Dynamically Evolving Models for Dynamic Catchments: Application of the Locally Linear Dual EnKF to a Catchment with Land Use Change

Catchments are dynamic, constantly undergoing change be it naturally or due to anthropogenic influences. Changes in land surface conditions such as disturbance due to bushfire or erosion, urbanisation, deforestation or afforestation will affect a catchment's hydrologic regime. Models calibrated to pre-change conditions will lead to biased streamflow predictions, unless the change is explicitly accounted for in the model. A modelling methodology that is capable of adjusting its form (for instance, through time varying parameters) as catchments undergo change is therefore needed.

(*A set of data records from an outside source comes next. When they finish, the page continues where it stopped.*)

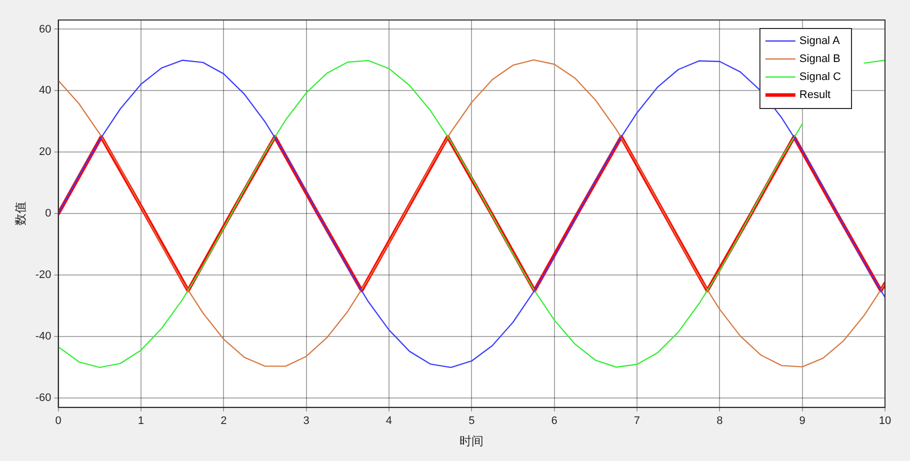  Describe the element at coordinates (44, 336) in the screenshot. I see `y-tick-label: -40` at that location.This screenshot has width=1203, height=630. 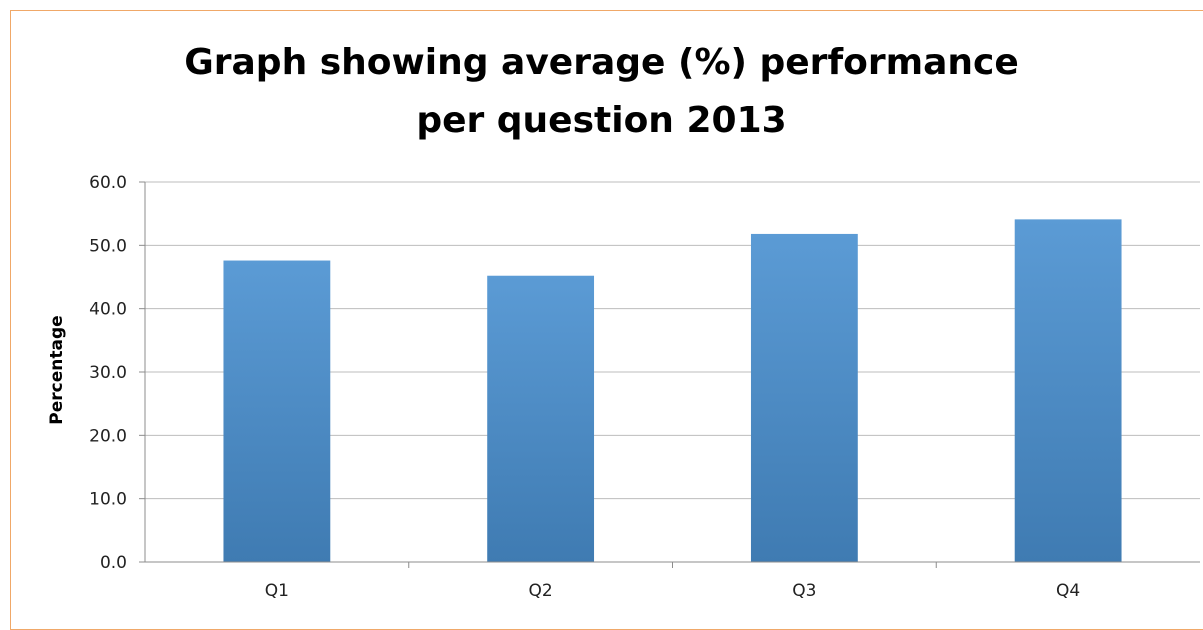 What do you see at coordinates (277, 591) in the screenshot?
I see `x-tick-label: Q1` at bounding box center [277, 591]. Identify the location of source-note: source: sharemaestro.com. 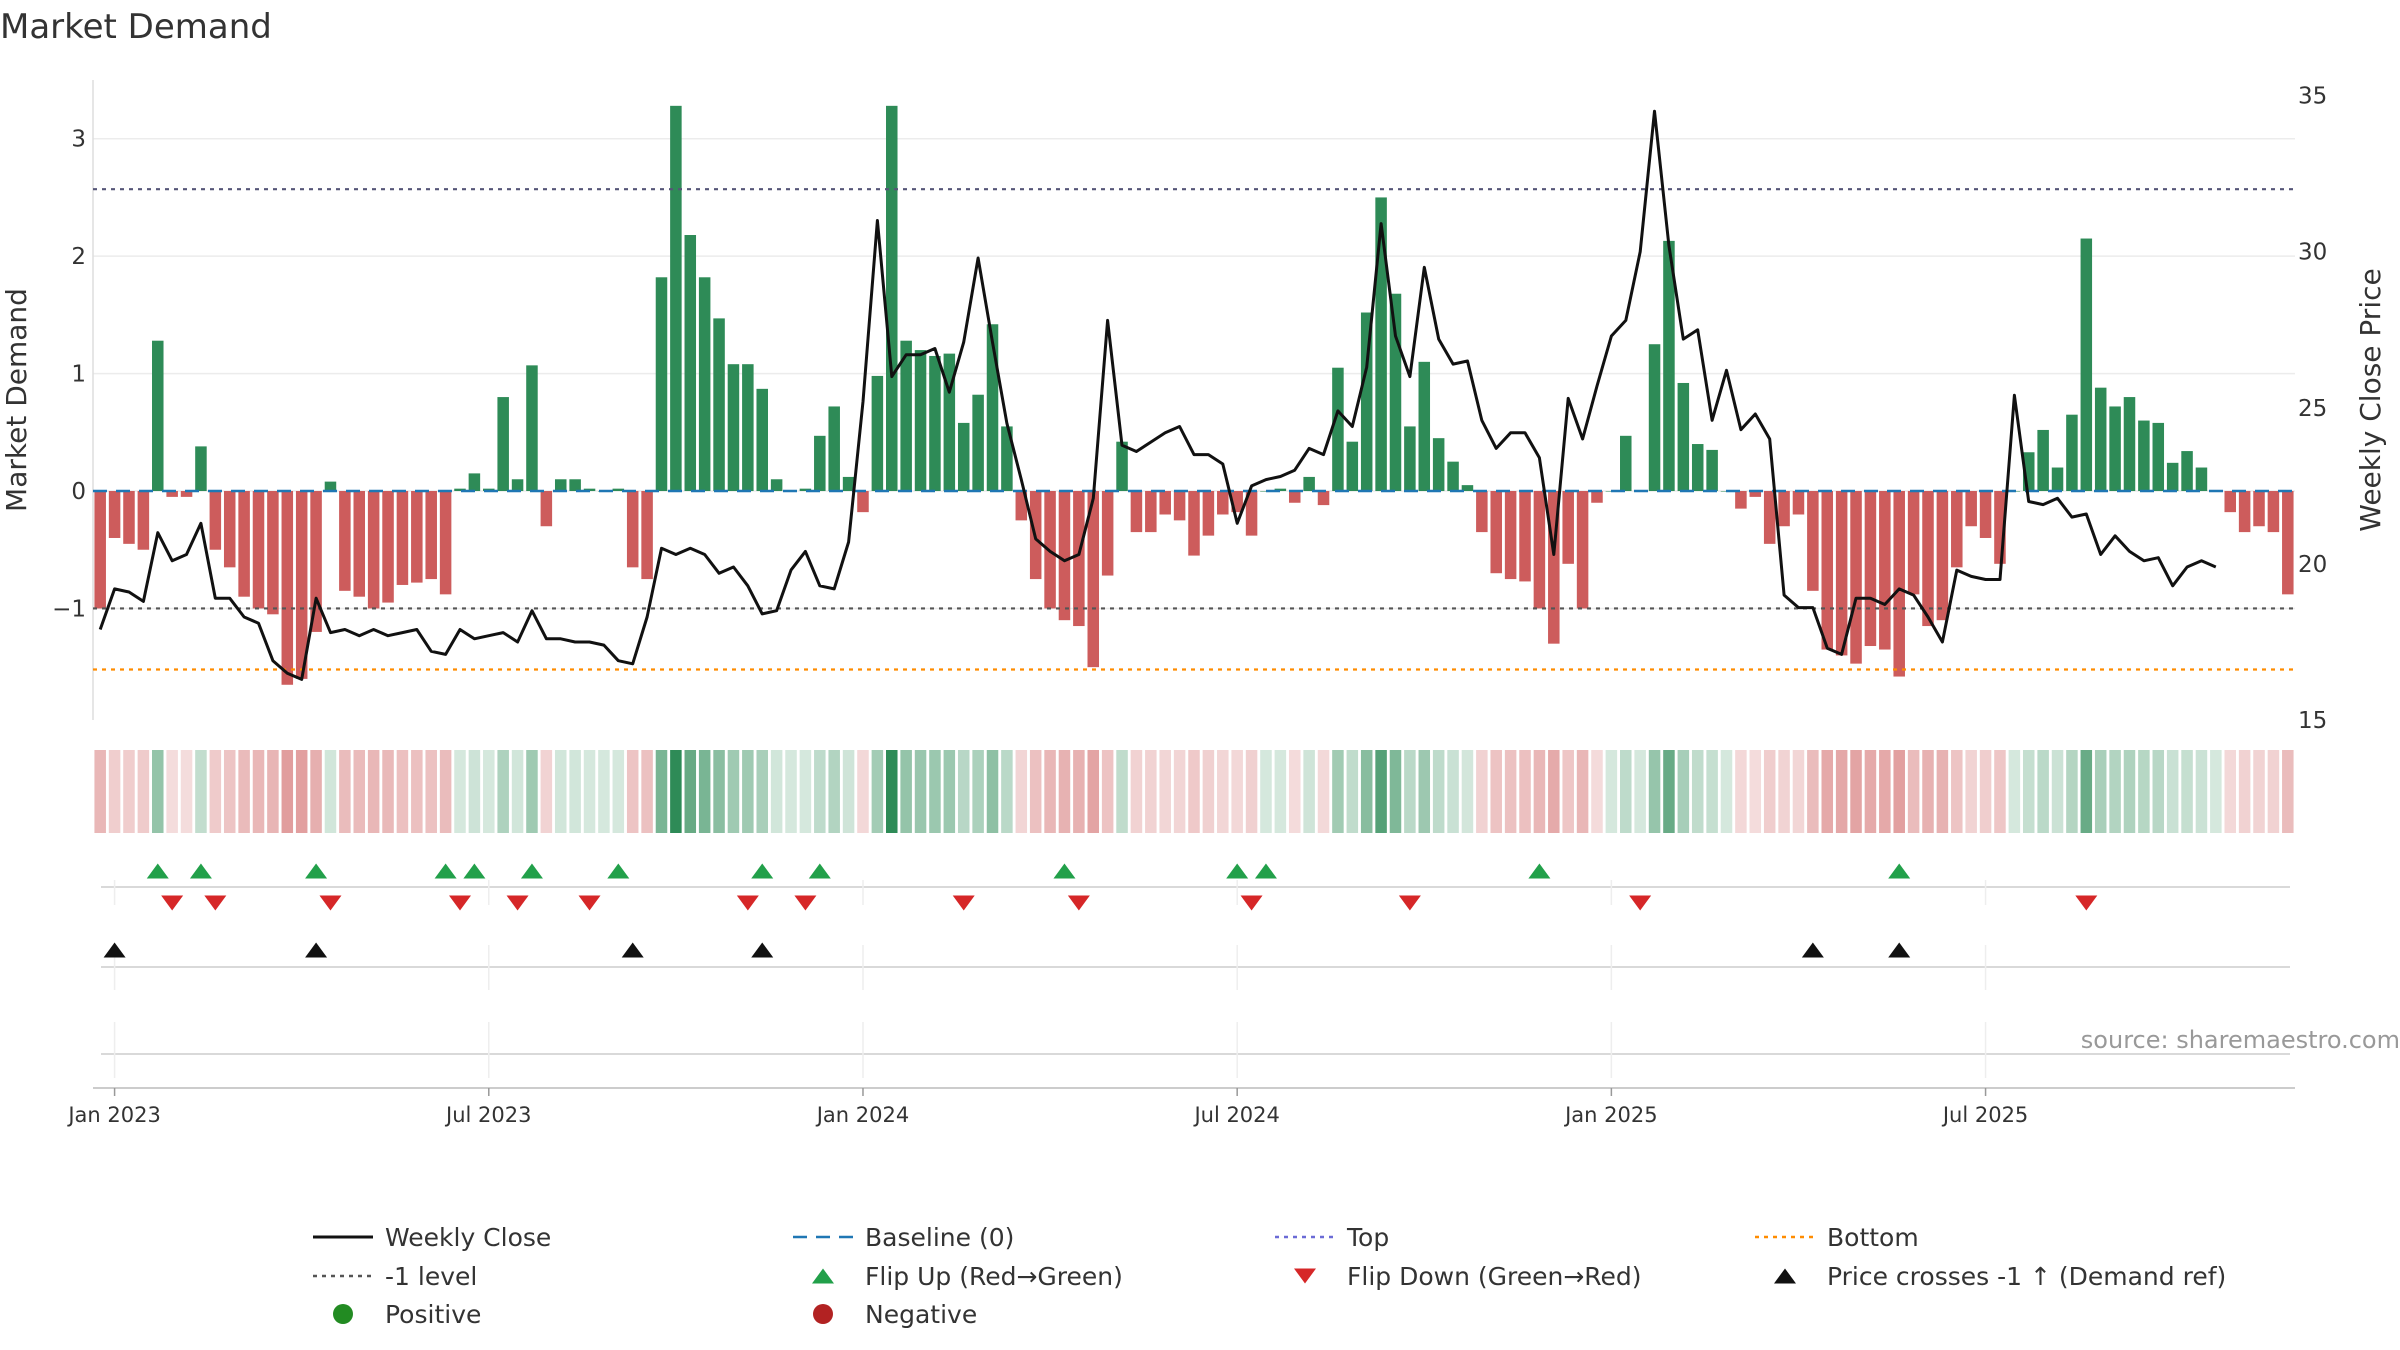
(2240, 1040).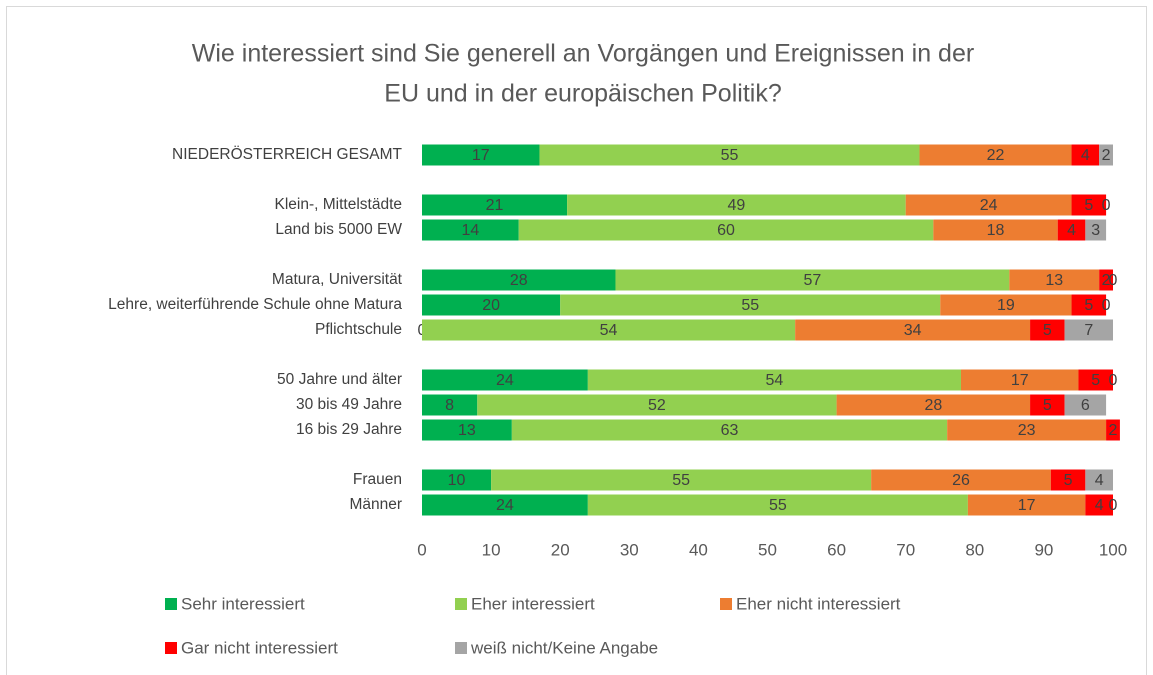 The width and height of the screenshot is (1153, 675). I want to click on value-label: 60, so click(726, 230).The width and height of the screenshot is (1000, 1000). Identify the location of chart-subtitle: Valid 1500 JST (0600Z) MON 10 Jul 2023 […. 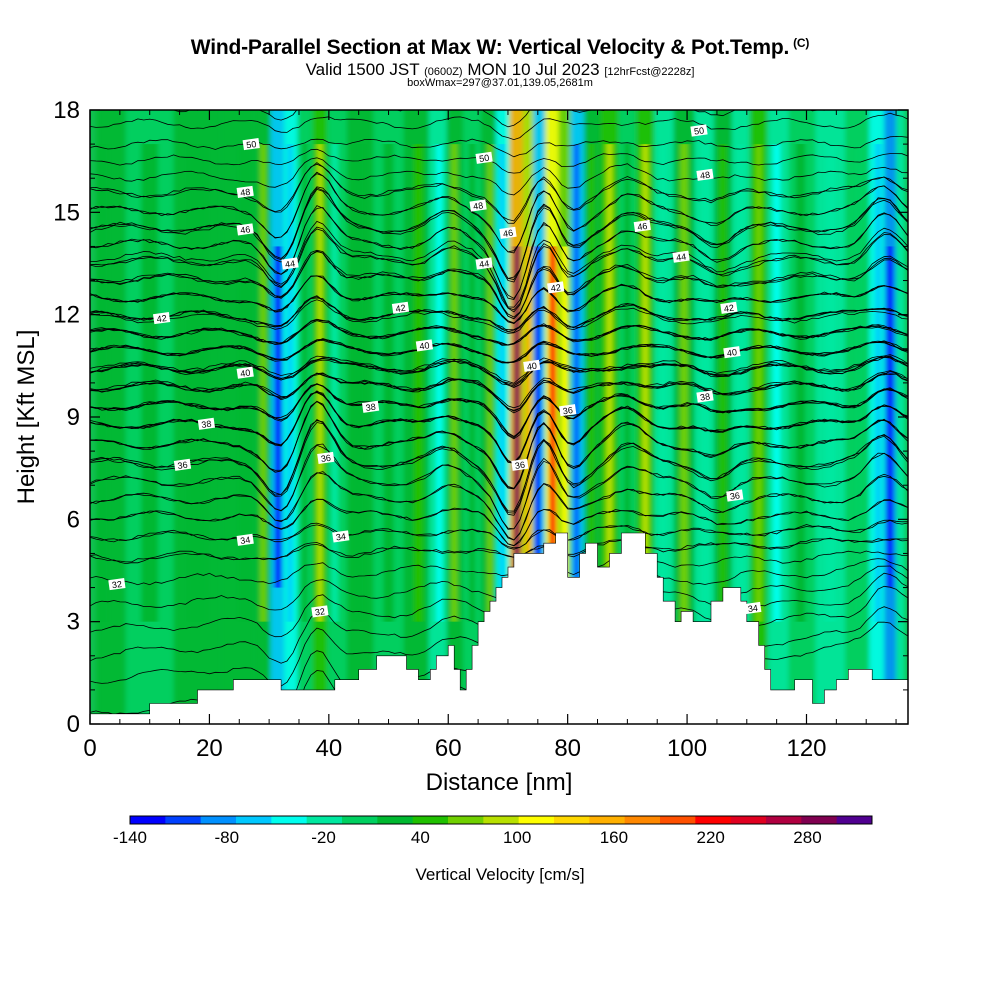
(500, 70).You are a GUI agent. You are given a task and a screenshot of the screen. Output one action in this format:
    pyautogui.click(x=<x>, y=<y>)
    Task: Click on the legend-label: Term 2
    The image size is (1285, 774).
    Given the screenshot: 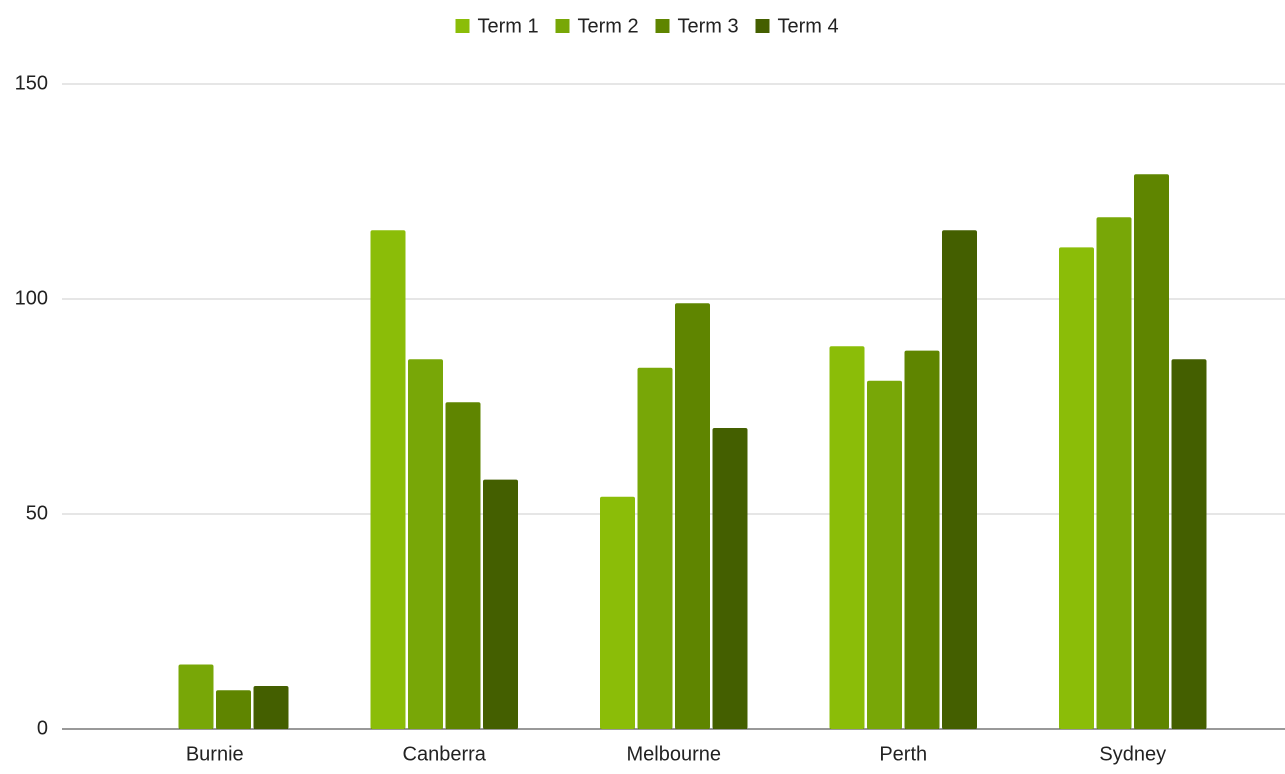 What is the action you would take?
    pyautogui.click(x=608, y=26)
    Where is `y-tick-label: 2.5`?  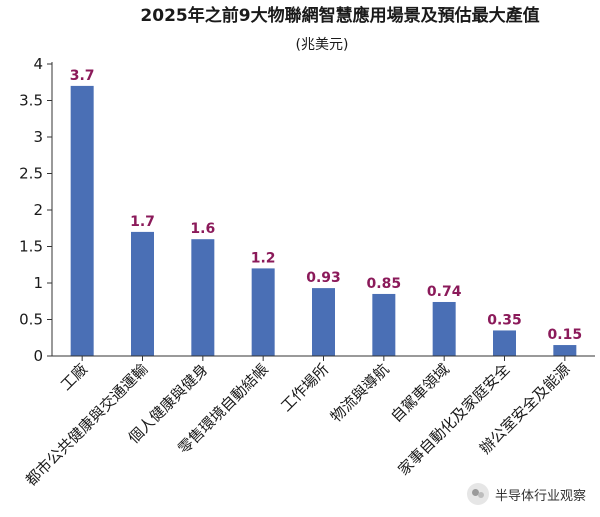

We developed a framework for automatically and objectively detecting time variations in model parameters using Data Assimilation. The so called Locally Linear Dual EnKF was previously tested against a range of synthetic case studies and shown to reproduce known temporal variations from assimilating streamflow observations only. In this study, we apply the Locally Linear Dual EnKF to the Wights and Salmon paired catchments in Western Australia. Both were initially forested and monitored for a 3 year period, after which Wights was fully cleared whilst Salmon remained unchanged. The lumped conceptual hydrologic model (PDM) was calibrated over the stationary period and the optimal parameterisation used to initialise the Locally Linear Dual EnKF. Resultant parameter trajectories for the Salmon catchment were relatively stationary, whilst parameters for the Wights catchment were automatically adjusted to produce greater flood peaks, sooner after rainfall, consistent with observations. A significant improvement in both streamflow prediction and catchment soil moisture was obtained with the Locally Linear Dual EnKF, compared to the time invariant parameter case. This application has demonstrated the usefulness of this framework for improving predictions in rapidly changing catchments.